RAGLight supports **AWS Bedrock** for both LLM inference and embeddings. You can use it as a drop-in replacement for any other provider — just set `provider=Settings.AWS_BEDROCK`.

<Info>
  `langchain-aws` is included in RAGLight's core dependencies.
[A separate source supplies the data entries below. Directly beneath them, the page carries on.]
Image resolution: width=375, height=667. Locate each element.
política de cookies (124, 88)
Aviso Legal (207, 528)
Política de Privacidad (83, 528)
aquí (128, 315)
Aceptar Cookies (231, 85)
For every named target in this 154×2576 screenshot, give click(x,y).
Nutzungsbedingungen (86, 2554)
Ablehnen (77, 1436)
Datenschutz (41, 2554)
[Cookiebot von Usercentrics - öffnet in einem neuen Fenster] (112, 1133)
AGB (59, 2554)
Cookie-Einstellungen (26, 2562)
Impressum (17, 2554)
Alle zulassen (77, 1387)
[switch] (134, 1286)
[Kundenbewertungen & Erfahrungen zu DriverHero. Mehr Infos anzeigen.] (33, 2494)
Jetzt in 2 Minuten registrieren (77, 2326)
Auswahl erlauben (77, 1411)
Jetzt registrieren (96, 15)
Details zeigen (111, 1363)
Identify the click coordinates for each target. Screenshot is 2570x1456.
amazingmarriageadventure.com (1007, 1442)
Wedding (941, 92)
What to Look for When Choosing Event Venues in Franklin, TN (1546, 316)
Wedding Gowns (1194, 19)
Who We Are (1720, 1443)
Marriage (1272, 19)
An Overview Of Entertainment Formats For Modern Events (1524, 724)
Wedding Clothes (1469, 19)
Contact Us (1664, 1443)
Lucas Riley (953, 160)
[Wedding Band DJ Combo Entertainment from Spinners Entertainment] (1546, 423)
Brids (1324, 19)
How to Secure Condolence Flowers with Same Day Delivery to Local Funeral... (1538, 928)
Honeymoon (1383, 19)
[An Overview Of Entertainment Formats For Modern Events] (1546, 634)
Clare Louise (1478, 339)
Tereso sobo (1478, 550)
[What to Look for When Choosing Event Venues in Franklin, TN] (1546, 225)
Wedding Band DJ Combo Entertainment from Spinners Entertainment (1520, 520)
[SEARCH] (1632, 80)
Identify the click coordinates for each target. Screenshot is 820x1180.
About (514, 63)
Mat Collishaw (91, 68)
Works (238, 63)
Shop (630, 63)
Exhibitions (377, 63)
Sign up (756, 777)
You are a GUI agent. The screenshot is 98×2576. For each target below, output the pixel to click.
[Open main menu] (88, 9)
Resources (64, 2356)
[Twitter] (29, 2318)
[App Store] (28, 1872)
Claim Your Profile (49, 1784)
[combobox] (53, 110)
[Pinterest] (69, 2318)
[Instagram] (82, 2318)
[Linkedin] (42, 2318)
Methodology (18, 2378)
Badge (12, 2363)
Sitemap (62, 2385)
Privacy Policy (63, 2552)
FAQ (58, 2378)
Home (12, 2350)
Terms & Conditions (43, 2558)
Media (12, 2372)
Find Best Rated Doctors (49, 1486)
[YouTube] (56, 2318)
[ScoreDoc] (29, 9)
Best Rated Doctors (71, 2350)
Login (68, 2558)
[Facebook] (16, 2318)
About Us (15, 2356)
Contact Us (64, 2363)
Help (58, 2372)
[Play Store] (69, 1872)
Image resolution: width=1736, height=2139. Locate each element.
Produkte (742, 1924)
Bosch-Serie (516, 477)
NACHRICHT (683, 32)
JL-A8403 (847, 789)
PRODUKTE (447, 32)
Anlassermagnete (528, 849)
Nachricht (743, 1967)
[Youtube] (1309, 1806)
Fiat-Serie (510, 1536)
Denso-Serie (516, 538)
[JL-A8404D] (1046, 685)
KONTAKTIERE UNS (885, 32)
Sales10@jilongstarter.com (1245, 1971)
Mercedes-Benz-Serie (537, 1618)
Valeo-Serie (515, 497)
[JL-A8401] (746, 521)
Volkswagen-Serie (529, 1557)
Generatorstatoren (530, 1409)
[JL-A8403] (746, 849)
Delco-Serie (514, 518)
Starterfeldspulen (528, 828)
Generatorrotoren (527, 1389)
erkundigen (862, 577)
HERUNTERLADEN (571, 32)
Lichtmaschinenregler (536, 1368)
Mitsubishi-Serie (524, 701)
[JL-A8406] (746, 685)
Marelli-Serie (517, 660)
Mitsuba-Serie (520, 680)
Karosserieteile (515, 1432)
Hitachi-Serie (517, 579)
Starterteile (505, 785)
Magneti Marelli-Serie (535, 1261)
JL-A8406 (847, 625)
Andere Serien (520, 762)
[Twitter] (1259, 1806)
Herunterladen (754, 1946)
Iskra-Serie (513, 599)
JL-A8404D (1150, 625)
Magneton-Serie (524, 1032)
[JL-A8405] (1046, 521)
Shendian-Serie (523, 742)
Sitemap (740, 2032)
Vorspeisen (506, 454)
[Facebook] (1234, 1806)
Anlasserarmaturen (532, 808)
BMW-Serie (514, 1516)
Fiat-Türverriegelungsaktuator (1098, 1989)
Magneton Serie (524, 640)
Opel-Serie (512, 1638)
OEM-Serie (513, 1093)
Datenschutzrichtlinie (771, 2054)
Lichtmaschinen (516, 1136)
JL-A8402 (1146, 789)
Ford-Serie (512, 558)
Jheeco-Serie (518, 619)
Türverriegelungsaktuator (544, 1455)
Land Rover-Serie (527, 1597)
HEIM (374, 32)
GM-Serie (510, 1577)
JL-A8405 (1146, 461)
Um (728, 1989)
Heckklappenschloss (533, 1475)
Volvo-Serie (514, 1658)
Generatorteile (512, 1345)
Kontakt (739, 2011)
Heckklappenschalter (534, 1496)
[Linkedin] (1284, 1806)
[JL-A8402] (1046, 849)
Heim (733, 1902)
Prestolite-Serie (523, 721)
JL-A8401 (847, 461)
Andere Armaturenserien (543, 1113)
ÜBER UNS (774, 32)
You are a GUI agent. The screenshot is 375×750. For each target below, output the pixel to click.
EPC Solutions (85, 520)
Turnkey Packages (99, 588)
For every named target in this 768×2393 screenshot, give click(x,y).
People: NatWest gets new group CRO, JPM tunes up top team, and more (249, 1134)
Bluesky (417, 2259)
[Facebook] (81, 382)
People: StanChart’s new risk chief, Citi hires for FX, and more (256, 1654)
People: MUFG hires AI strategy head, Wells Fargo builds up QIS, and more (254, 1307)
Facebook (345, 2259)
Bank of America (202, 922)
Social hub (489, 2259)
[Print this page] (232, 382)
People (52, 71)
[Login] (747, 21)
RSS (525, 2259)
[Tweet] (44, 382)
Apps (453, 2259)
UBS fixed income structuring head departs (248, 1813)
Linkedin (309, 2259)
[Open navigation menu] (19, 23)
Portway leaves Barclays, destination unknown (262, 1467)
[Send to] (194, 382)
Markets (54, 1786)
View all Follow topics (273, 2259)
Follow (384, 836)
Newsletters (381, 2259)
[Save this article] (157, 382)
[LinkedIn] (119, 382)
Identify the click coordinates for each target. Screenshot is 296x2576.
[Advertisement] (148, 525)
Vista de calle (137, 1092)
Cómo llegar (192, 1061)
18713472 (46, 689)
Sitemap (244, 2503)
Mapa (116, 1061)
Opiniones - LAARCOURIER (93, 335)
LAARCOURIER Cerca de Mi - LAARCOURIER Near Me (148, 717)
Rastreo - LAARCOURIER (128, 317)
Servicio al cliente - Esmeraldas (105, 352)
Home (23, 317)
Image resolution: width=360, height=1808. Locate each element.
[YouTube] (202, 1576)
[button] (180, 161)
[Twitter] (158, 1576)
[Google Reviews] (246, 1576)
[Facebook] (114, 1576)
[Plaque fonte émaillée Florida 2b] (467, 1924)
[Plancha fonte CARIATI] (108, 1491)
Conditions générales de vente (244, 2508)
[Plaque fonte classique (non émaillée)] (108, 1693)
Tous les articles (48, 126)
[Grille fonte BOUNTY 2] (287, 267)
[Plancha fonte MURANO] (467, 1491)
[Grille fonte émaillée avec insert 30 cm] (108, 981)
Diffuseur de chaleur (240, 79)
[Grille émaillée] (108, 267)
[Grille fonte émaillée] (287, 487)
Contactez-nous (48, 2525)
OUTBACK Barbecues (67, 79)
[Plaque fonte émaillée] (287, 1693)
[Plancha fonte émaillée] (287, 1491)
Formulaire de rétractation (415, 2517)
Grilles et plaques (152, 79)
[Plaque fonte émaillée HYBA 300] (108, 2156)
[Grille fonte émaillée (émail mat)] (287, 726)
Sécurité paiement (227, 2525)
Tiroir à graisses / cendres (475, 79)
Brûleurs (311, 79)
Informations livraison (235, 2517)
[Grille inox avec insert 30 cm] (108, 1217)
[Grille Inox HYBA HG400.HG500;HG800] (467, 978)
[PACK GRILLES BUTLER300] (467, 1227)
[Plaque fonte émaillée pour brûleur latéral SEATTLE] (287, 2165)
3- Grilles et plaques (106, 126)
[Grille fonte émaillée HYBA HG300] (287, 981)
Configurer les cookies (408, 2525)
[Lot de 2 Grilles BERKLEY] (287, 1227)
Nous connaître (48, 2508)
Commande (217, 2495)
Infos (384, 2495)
No extra install is needed.
</Info>

***

## Authentication

Authentication relies on the standard **boto3 credential chain** — the first available source is used:

1. **Environment variables**: `AWS_ACCESS_KEY_ID`, `AWS_SECRET_ACCESS_KEY`, `AWS_DEFAULT_REGION`
2. **Credentials file**: `~/.aws/credentials`
3. **IAM role**: automatic when running on EC2, ECS, or Lambda

```bash theme={null}
export AWS_ACCESS_KEY_ID=AKIA...
export AWS_SECRET_ACCESS_KEY=...
export AWS_DEFAULT_REGION=us-east-1
```

***

## Supported models

### LLM

| Model ID                                    | Description                 |
| :------------------------------------------ | :-------------------------- |
| `anthropic.claude-3-5-sonnet-20241022-v2:0` | Default — Claude 3.5 Sonnet |
| `anthropic.claude-3-haiku-20240307-v1:0`    | Fast and lightweight        |
| `amazon.titan-text-express-v1`              | Amazon Titan text           |
| `meta.llama3-8b-instruct-v1:0`              | Meta Llama 3 8B             |

<Warning>
  **Newer Claude models require cross-region inference profile IDs.** On-demand invocation of recent Claude versions (e.g. Claude 3.7, Claude 4) is not supported with a bare `anthropic.*` model ID. You must use a cross-region inference profile prefixed with `us.`, `eu.`, or `ap.` — for example `us.anthropic.claude-sonnet-4-5-20250929-v1:0`.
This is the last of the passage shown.